That said, White didn’t see Poirier’s first-round win via doctor’s stoppage as definitive.
“The fight didn’t get finished,” he said. “You can’t have a fight finish that way, so we’ll see how this whole thing plays out. Who knows how long Conor is out, so Poirier will do his thing until Conor’s ready.”
Even the general trajectory of the fight didn’t convince White that the result would have been the same without the injury. Poirier had McGregor trapped against the fence and was raining down heavy elbows near the end of the first round, but the UFC exec said the Irish star wasn’t out of the fight.
“He got back up on his feet and started throwing punches,” White said. “His ankle snapped from throwing punches. He was fighting back. It wasn’t like he was up against the cage and defenseless and was unloading on him.”

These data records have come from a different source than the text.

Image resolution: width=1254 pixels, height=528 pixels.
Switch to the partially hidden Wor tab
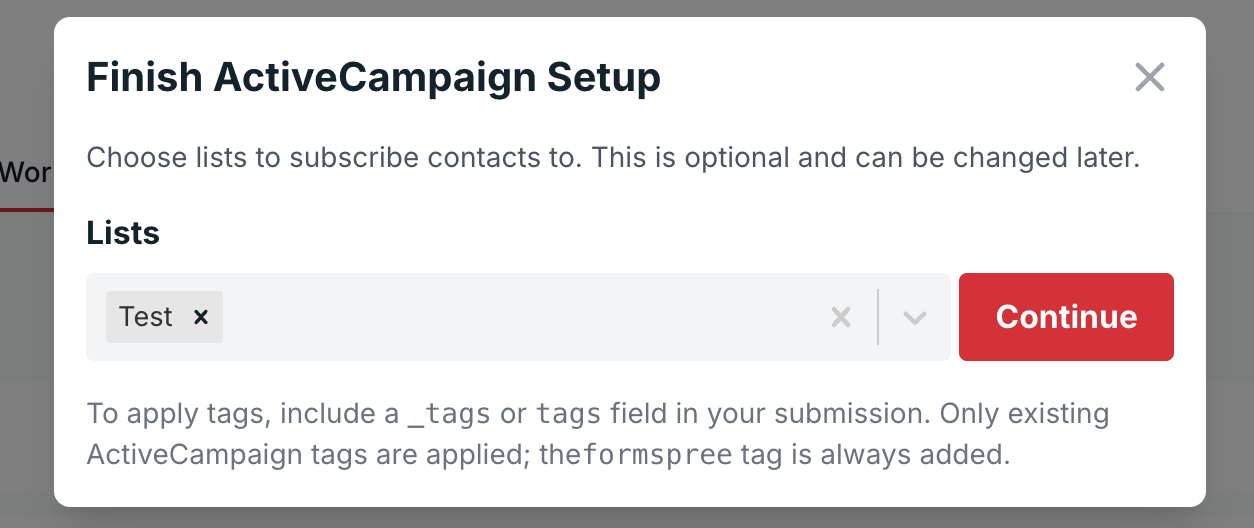(26, 173)
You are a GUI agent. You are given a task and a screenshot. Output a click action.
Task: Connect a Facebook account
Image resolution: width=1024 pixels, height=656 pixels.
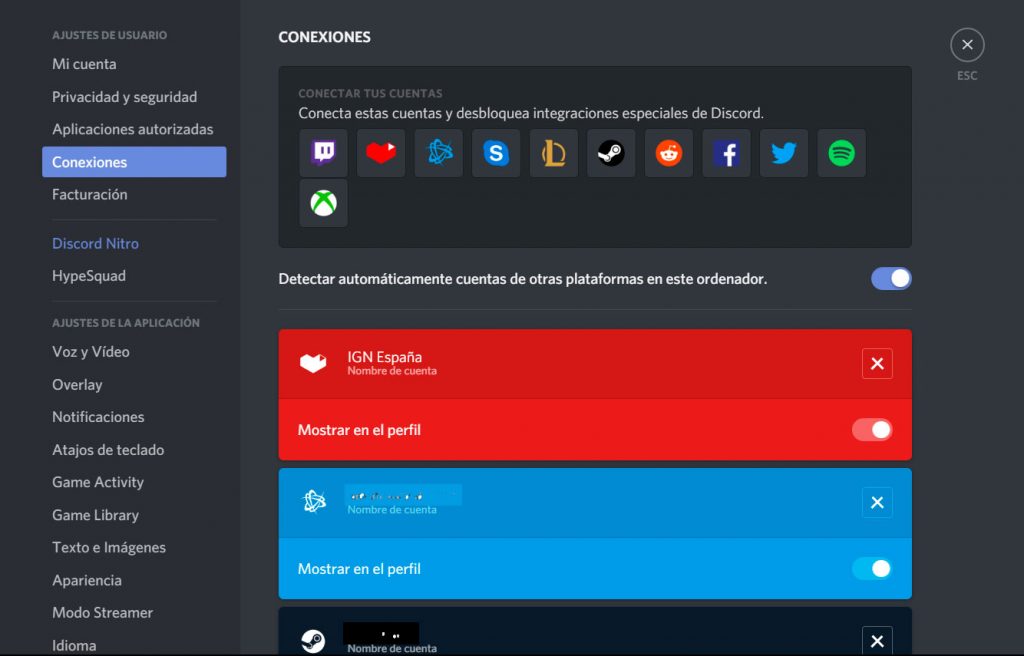(726, 152)
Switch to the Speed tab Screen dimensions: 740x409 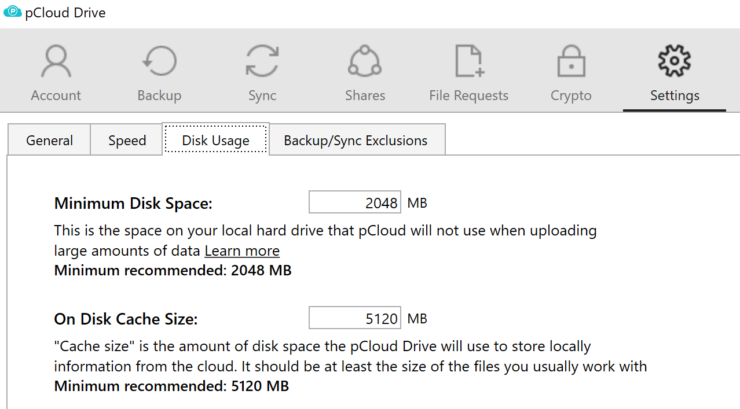click(126, 140)
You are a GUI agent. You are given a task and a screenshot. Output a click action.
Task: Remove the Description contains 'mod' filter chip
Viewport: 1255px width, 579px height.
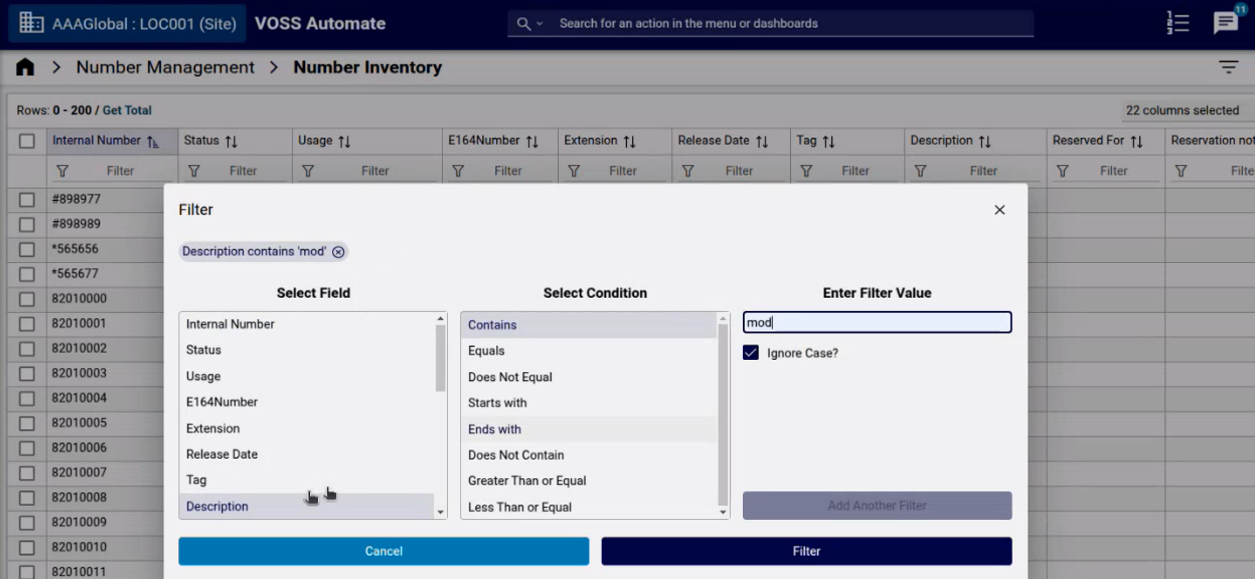[x=338, y=251]
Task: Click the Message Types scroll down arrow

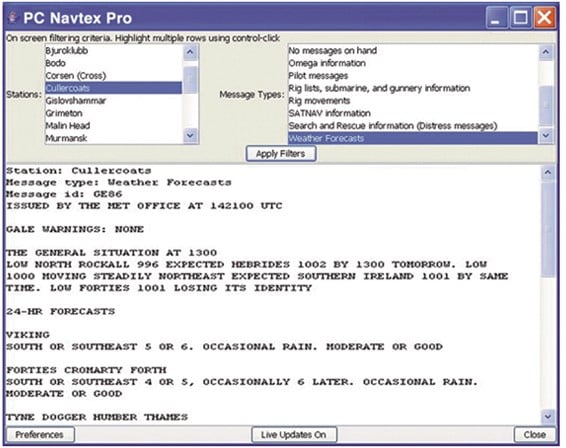Action: [546, 136]
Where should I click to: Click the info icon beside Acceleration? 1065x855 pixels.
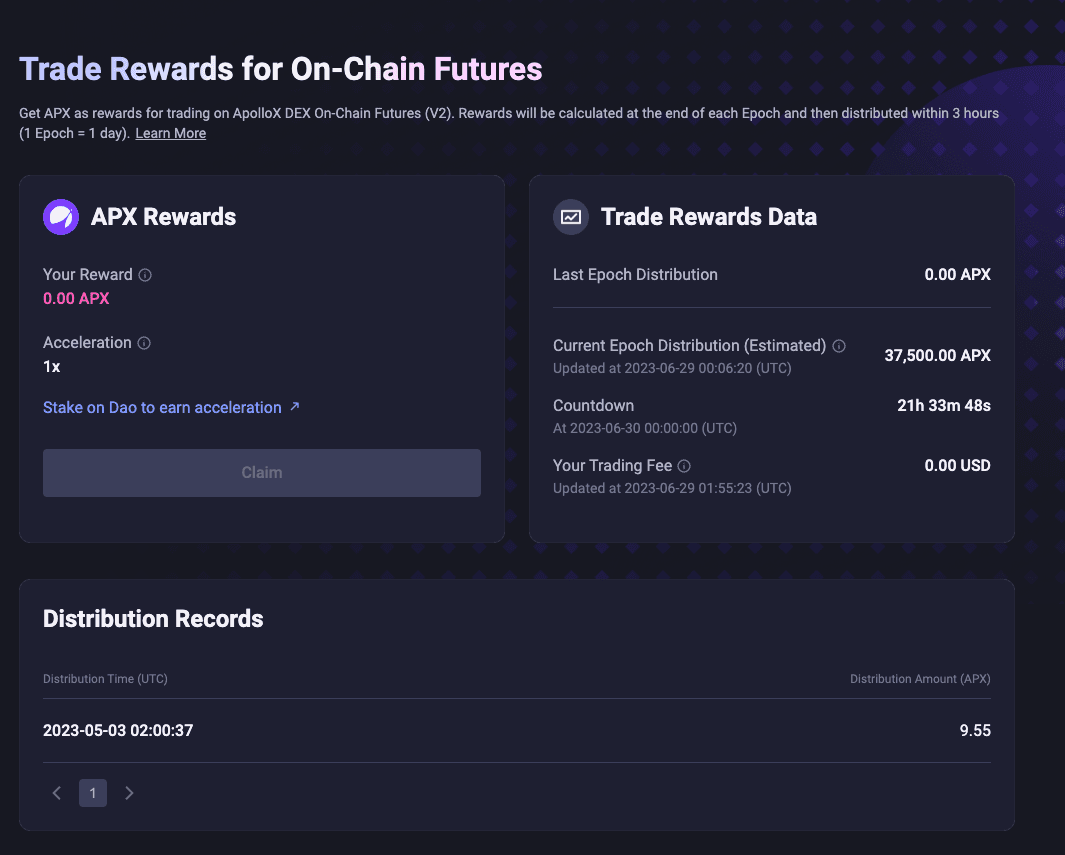tap(144, 343)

Poirier scoffed at the idea of an immediate rematch with McGregor if he was successful against Oliveira; the former two-division champion’s record – one win was enough to disqualify him from a shot at the title. He also acknowledged that any big McGregor win would probably set up a title shot.
For White, Saturday’s ending was as much about the perception of what happened in the octagon as the actual outcome.
“The storyline is, oh, Conor broke his ankle instead of Dustin looked good,” he said.
When the circumstances are right, the UFC exec will try to bring a more emphatic ending to the lightweight rivalry.
“The rematch is there,” he said. “You’ve got the rematch with him like you’ve got the rematch with [Nate] Diaz. It’s always going to be there. I don’t know what the landscape’s going to look like when he’s ready, so to say definitively, I can’t, right here, right now. But you always have that rematch.”